組織づくりに混乱はつきもの。恐れず話し合おう

林田 体制づくりは早いほうがいいということですが、現時点で分業体制が構築されてしまっているという夫婦はどうすればいいでしょうか。

浜屋 今の分業体制に夫婦ともに満足しているのなら、問題ないですよね。ただし、夫婦のどちらかが「私にばかり負担がかかっている」あるいは「本当はもっと育児に関わりたい」といった不満を抱いているのであれば、いつの時点からであっても体制の見直しにトライすべきと思います。そういうご夫婦も、共働きの子育てはまだまだ続くと思うので、今からでも再構築は遅くありません。

 心理学者のタックマンによるチーム形成モデル(下図参照)によると、新しい体制は手探りの形成期から始まり、お互いがぶつかる混乱期を経て、安定した統一期に入ります。つまり、いつ形成したとしても必ず混乱期は訪れるので、なるべく早くチームを形成したほうがいいということなのです。

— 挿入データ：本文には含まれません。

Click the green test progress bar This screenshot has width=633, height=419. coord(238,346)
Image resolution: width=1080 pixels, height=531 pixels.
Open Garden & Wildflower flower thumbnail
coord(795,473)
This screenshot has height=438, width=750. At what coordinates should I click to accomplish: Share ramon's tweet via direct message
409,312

出典:Bonebright,D.A.(2010) 40 years of storming: a historical review of Tuckman’s model of small group development. Human Resource Development International. Vol.13 No.1 pp.111-120.を基に作成

 「私さえグッと我慢すれば、混乱期は避けられ、家族はハッピーだ」と思って我慢していると、いつか不満が爆発します。どんなチームでも混乱期は避けられないなら、なるべく早くチームを形成して体制を立て直したほうが、結果的にみんなが早い段階でハッピーになるということです。

林田 自分の気持ちに蓋をしないことが、結果としてお互いの幸せにつながるということですね。

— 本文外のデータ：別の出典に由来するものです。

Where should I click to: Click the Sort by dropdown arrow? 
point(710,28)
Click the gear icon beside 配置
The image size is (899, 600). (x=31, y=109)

浜屋 混乱期といっても、別に取っ組み合いのけんかをする必要はないので、違和感や願望を表に出して、お試ししながらすり合わせていく「必須のプロセス」と捉えるといいと思います。夫婦はもともと他人なので、考え方は違って当たり前。それぞれの考えを机上に出し合う機会を早めにつくることが大事だと思います。個人的には「混乱期を恐れるな」と言いたいです。

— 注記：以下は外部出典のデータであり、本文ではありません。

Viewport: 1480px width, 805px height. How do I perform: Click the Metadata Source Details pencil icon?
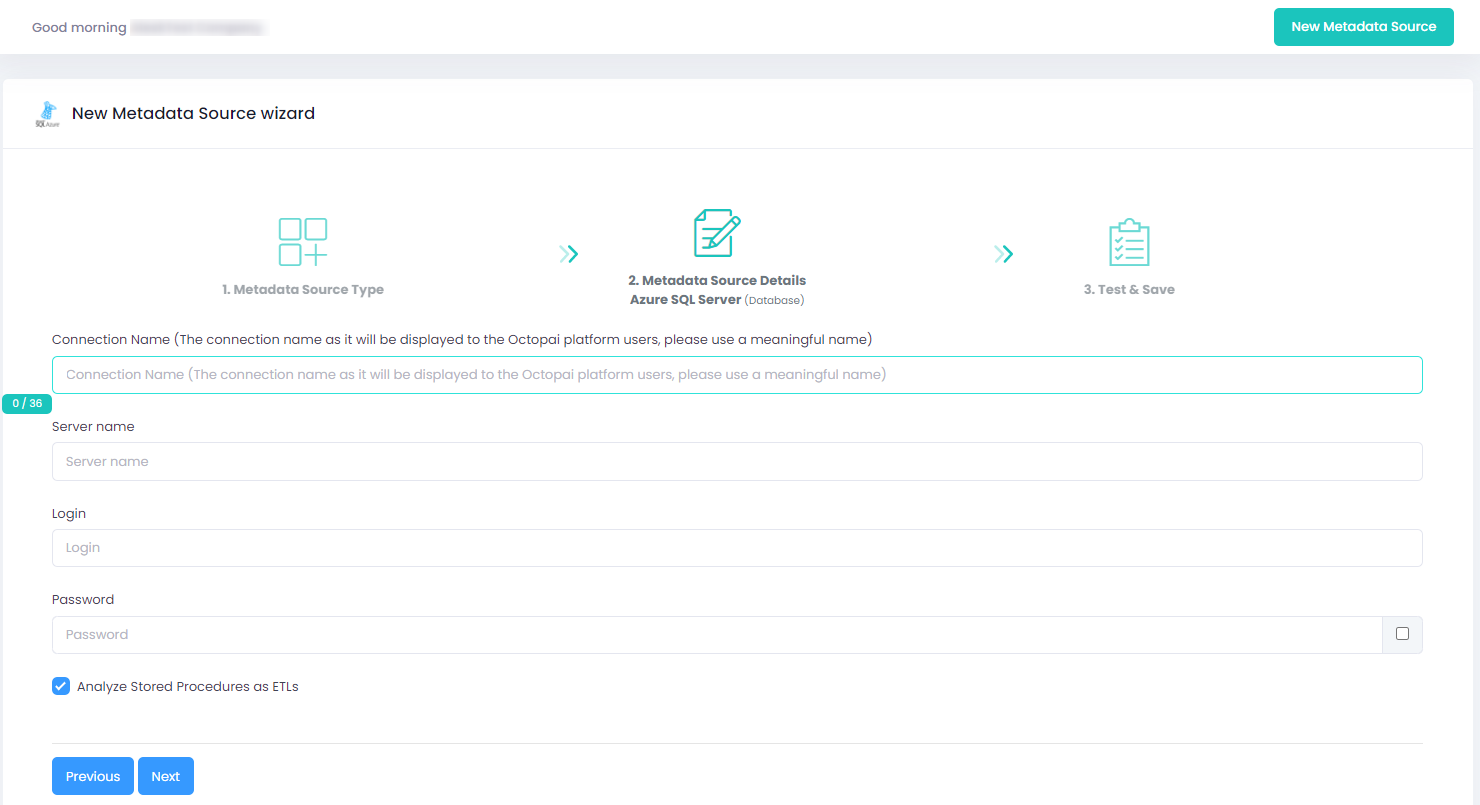pyautogui.click(x=717, y=233)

林田 本の中では、チームづくりにおいては妥協も必要だと書かれていますね。

浜屋 チームづくりをうまくやっている人にヒアリングすると、「譲るべきところ」と「譲らなくていいところ」をうまく区分けしています。また、相手に対する妥協だけではなく、自分自身に対する妥協もポイントです。自分の中で定めている基準や水準を、相手にも求めないということですね。「まあ、いいか」というラインを決めて、蒸し返さないことが大切です。

林田 そういう意味では仕事も同じですよね。ダイバーシティーが盛んに言われている昨今、考えや価値観の違う同僚や取引先と、話し合っていく過程で折り合いをつけていくことがこれからの職場では求められるはずです。

浜屋 全くその通りですね。グローバルなレベルのダイバーシティーに比べれば、家庭内のダイバーシティーなんて、たかが知れている「超初級編」ですから。もちろん簡単にメンバーチェンジできないといった、家庭ならではの難しさもありますが、これくらいの話し合いができないで職場でダイバーシティーなんて口にできないぞ、という前向きな気持ちで取り組んでもらいたいですね。

 とはいえ、チームがそれなりに回り出すには1年はかかると見てください。わが家の経験を振り返っても、保育園に通い出した最初の1年は思いもよらないことがたくさん起こりました。職場に復帰して、慣れてきたと思ったらゴールデンウイークあたりで子どもが体調を崩し、夏を越えてようやく軌道に乗ったかなと思ったら秋からインフルエンザが流行する、みたいな。変化の激しい時期を一巡するまでは、共働き家庭の子育てはスムーズにはいかないと経験的にも感じます。

林田 体制を作って終わりではなく、現実的にはそこから調整していくことが求められるということですね。

浜屋 チームでやりくりしながら微調整していく、ある種の緩さが必要だと思います。子どもも二人目が生まれればまた環境は激変しますし、夫婦のどちらかが転職したり、職場で異動があったりしても変わります。

 でも、慣れてくると、「さあ、今度はどうやって乗り切ろうか」と腕まくりする感じになってきますよ。最初は1年かかったけど、今度は1カ月で適応したというように、短い期間で対応できるようになります。